START ENTRIES PROVIDED

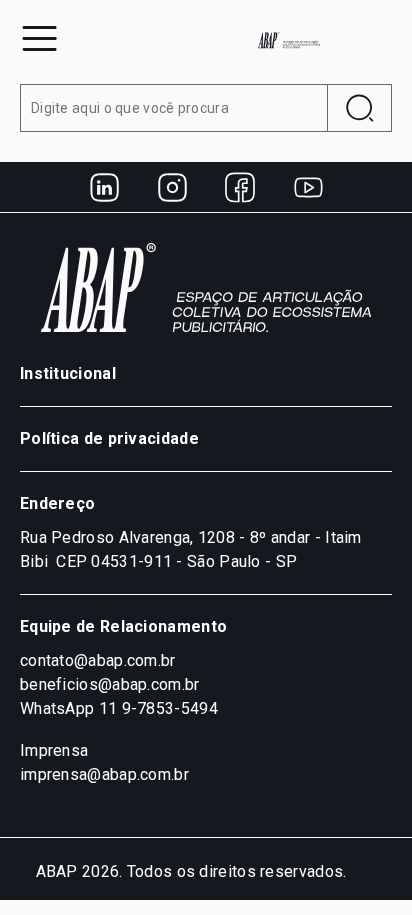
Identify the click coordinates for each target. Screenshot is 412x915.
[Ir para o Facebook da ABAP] (240, 187)
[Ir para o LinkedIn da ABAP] (104, 187)
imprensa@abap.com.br (104, 774)
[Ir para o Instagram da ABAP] (172, 187)
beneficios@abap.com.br (110, 684)
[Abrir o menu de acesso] (39, 38)
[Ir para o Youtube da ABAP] (308, 187)
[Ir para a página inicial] (289, 40)
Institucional (68, 373)
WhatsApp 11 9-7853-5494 (119, 708)
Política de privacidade (109, 438)
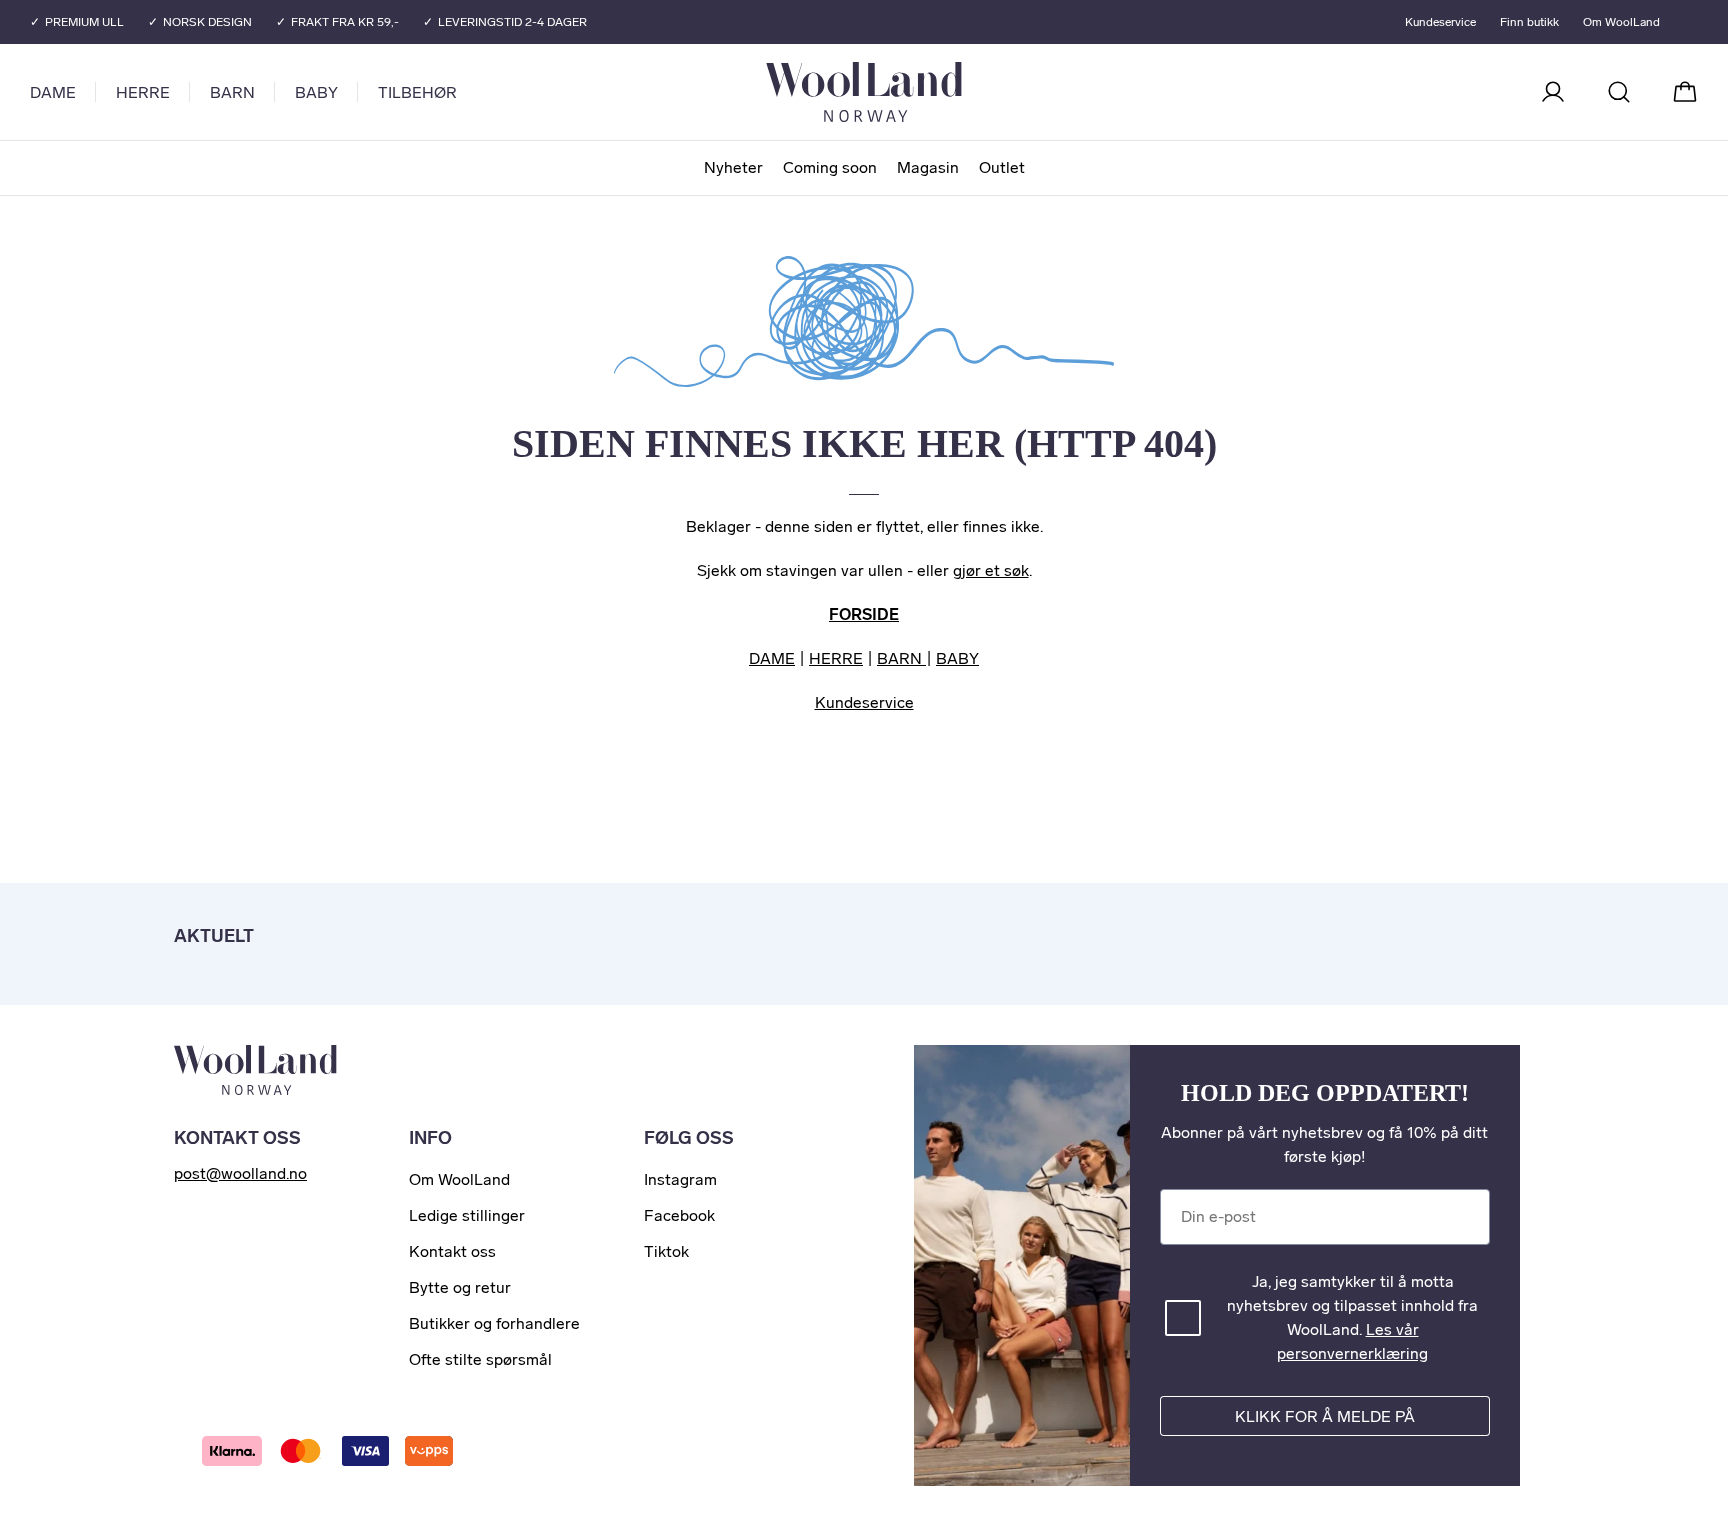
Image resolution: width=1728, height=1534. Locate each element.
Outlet (1002, 167)
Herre (143, 92)
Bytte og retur (460, 1287)
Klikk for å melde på (1325, 1416)
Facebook (679, 1215)
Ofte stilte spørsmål (480, 1359)
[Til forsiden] (944, 92)
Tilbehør (417, 92)
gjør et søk (991, 570)
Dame (53, 92)
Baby (316, 92)
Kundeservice (1440, 22)
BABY (957, 658)
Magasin (928, 167)
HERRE (836, 658)
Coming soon (830, 167)
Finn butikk (1529, 22)
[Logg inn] (1553, 92)
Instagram (680, 1179)
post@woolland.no (240, 1173)
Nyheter (733, 167)
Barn (232, 92)
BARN (901, 658)
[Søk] (1619, 92)
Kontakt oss (452, 1251)
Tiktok (666, 1251)
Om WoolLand (1621, 22)
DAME (772, 658)
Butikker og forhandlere (494, 1323)
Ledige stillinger (467, 1215)
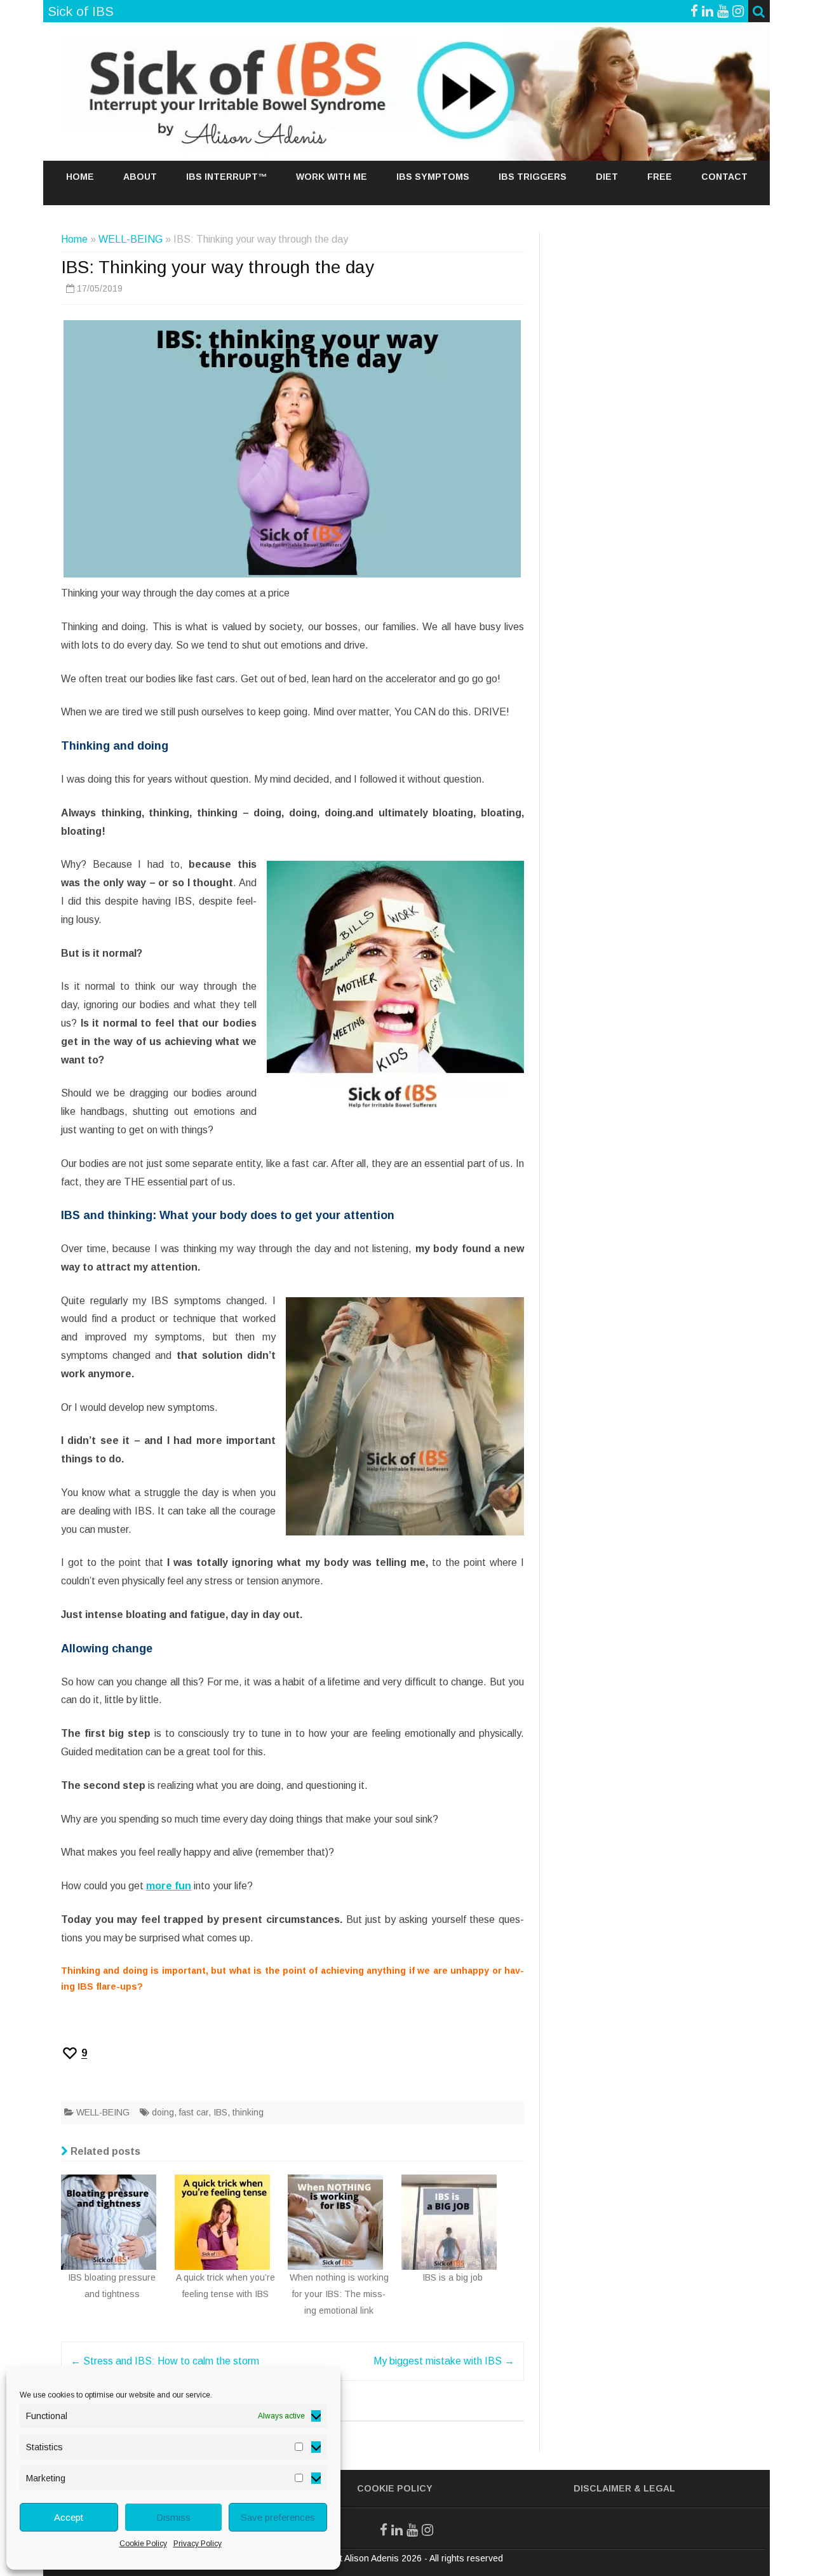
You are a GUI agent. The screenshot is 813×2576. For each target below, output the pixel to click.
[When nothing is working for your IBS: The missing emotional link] (344, 2178)
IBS (220, 2112)
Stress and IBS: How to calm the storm (165, 2361)
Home (80, 177)
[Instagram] (738, 11)
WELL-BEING (130, 239)
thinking (248, 2112)
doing (163, 2112)
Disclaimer (602, 2488)
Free (659, 177)
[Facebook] (694, 11)
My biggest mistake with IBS (443, 2361)
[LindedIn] (707, 11)
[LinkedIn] (397, 2530)
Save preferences (278, 2517)
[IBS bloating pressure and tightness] (118, 2178)
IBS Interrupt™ (226, 177)
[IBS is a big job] (457, 2178)
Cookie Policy (143, 2543)
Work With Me (331, 177)
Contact (724, 177)
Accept (68, 2517)
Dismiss (173, 2517)
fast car (193, 2112)
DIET (607, 177)
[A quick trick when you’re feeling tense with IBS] (231, 2178)
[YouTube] (723, 11)
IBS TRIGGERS (533, 177)
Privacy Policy (197, 2543)
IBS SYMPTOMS (432, 177)
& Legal (654, 2488)
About (140, 177)
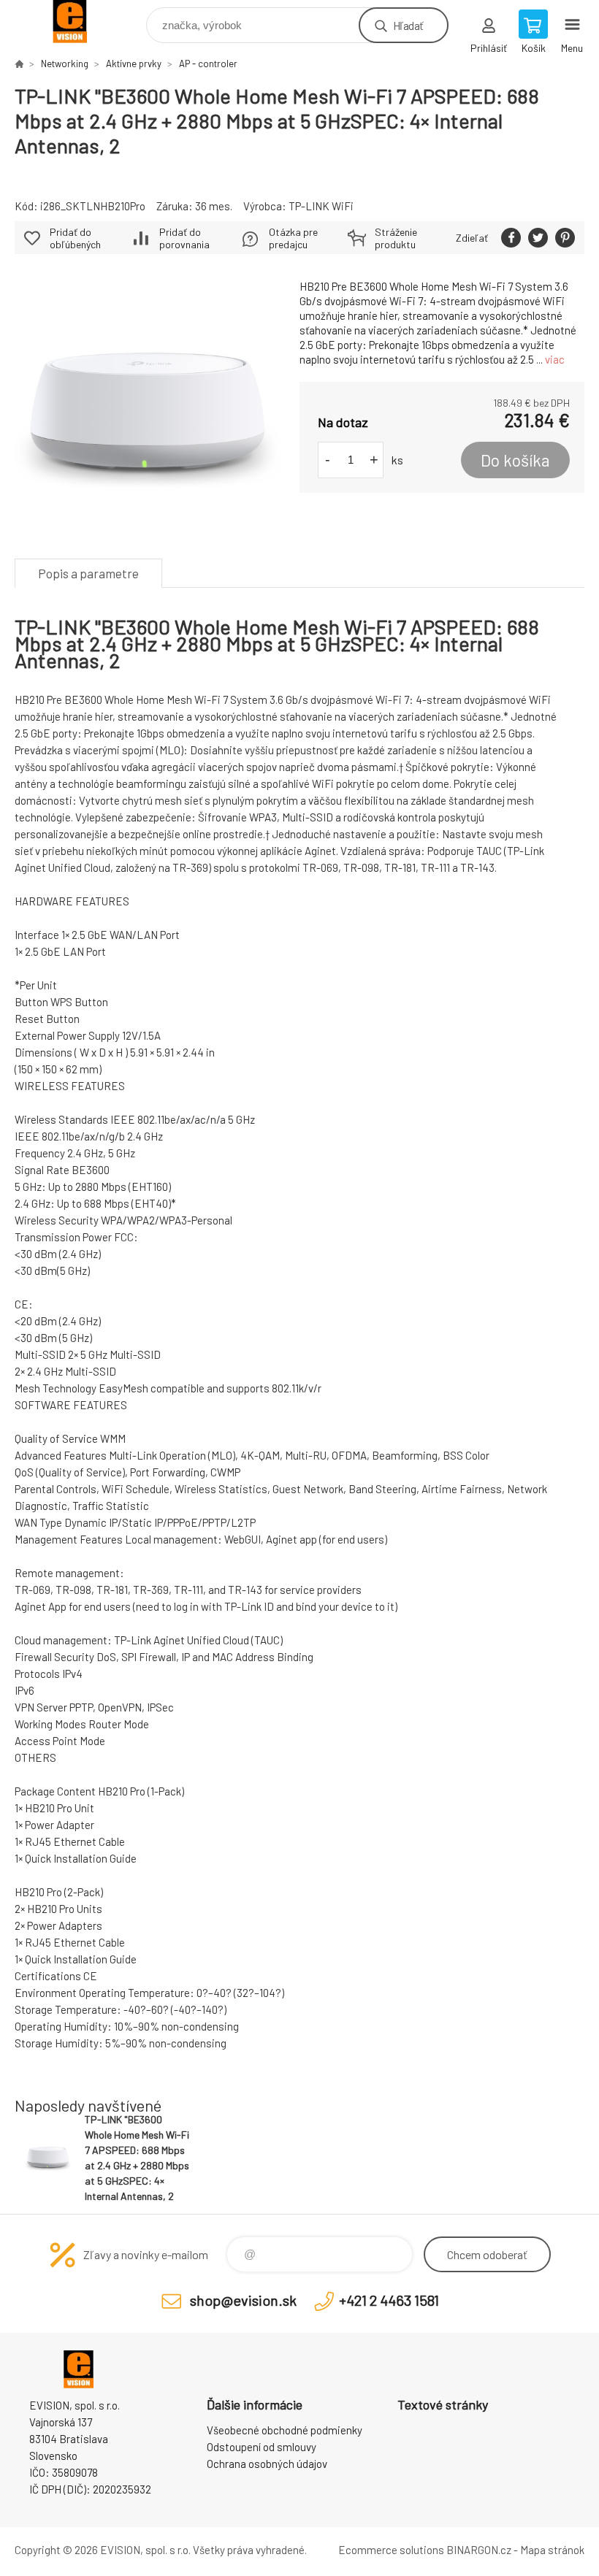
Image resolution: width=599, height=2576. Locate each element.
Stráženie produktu (396, 238)
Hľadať (408, 25)
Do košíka (515, 460)
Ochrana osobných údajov (267, 2463)
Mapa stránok (552, 2549)
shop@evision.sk (243, 2300)
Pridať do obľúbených (75, 238)
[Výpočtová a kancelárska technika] (19, 63)
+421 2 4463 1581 (389, 2300)
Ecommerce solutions (391, 2549)
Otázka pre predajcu (293, 238)
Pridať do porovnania (184, 238)
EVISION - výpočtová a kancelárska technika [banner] (79, 21)
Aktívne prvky (133, 63)
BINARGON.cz (478, 2549)
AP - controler (208, 63)
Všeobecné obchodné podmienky (284, 2430)
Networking (64, 63)
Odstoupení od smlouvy (261, 2446)
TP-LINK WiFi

END ENTRIES PROVIDED

**TASK DIRECTIONS**. Please print the data above once more, exactly and without images.

**OUTPUT BELOW**.
Identify the click coordinates for each target. Screenshot is 412x915.
[Ir para o Facebook da ABAP] (240, 187)
[Ir para o LinkedIn da ABAP] (104, 187)
imprensa@abap.com.br (104, 774)
[Ir para o Instagram da ABAP] (172, 187)
beneficios@abap.com.br (110, 684)
[Abrir o menu de acesso] (39, 38)
[Ir para o Youtube da ABAP] (308, 187)
[Ir para a página inicial] (289, 40)
Institucional (68, 373)
WhatsApp 11 9-7853-5494 (119, 708)
Política de privacidade (109, 438)
Image resolution: width=1728, height=1534. Locate each element.
Outlet (1002, 167)
Herre (143, 92)
Bytte og retur (460, 1287)
Klikk for å melde på (1325, 1416)
Facebook (679, 1215)
Ofte stilte spørsmål (480, 1359)
[Til forsiden] (944, 92)
Tilbehør (417, 92)
gjør et søk (991, 570)
Dame (53, 92)
Baby (316, 92)
Kundeservice (1440, 22)
BABY (957, 658)
Magasin (928, 167)
HERRE (836, 658)
Coming soon (830, 167)
Finn butikk (1529, 22)
[Logg inn] (1553, 92)
Instagram (680, 1179)
post@woolland.no (240, 1173)
Nyheter (733, 167)
Barn (232, 92)
BARN (901, 658)
[Søk] (1619, 92)
Kontakt oss (452, 1251)
Tiktok (666, 1251)
Om WoolLand (1621, 22)
DAME (772, 658)
Butikker og forhandlere (494, 1323)
Ledige stillinger (467, 1215)
You are a GUI agent. The screenshot is 813×2576. For each target below, output the pixel to click.
[When nothing is working for your IBS: The missing emotional link] (344, 2178)
IBS (220, 2112)
Stress and IBS: How to calm the storm (165, 2361)
Home (80, 177)
[Instagram] (738, 11)
WELL-BEING (130, 239)
thinking (248, 2112)
doing (163, 2112)
Disclaimer (602, 2488)
Free (659, 177)
[Facebook] (694, 11)
My biggest mistake with IBS (443, 2361)
[LindedIn] (707, 11)
[LinkedIn] (397, 2530)
Save preferences (278, 2517)
[IBS bloating pressure and tightness] (118, 2178)
IBS Interrupt™ (226, 177)
[IBS is a big job] (457, 2178)
Cookie Policy (143, 2543)
Work With Me (331, 177)
Contact (724, 177)
Accept (68, 2517)
Dismiss (173, 2517)
fast car (193, 2112)
DIET (607, 177)
[A quick trick when you’re feeling tense with IBS] (231, 2178)
[YouTube] (723, 11)
IBS TRIGGERS (533, 177)
Privacy Policy (197, 2543)
IBS SYMPTOMS (432, 177)
& Legal (654, 2488)
About (140, 177)
Image resolution: width=599, height=2576. Locate each element.
Stráženie produktu (396, 238)
Hľadať (408, 25)
Do košíka (515, 460)
Ochrana osobných údajov (267, 2463)
Mapa stránok (552, 2549)
shop@evision.sk (243, 2300)
Pridať do obľúbených (75, 238)
[Výpočtová a kancelárska technika] (19, 63)
+421 2 4463 1581 (389, 2300)
Ecommerce solutions (391, 2549)
Otázka pre predajcu (293, 238)
Pridať do porovnania (184, 238)
EVISION - výpočtová a kancelárska technika [banner] (79, 21)
Aktívne prvky (133, 63)
BINARGON.cz (478, 2549)
AP - controler (208, 63)
Všeobecné obchodné podmienky (284, 2430)
Networking (64, 63)
Odstoupení od smlouvy (261, 2446)
TP-LINK WiFi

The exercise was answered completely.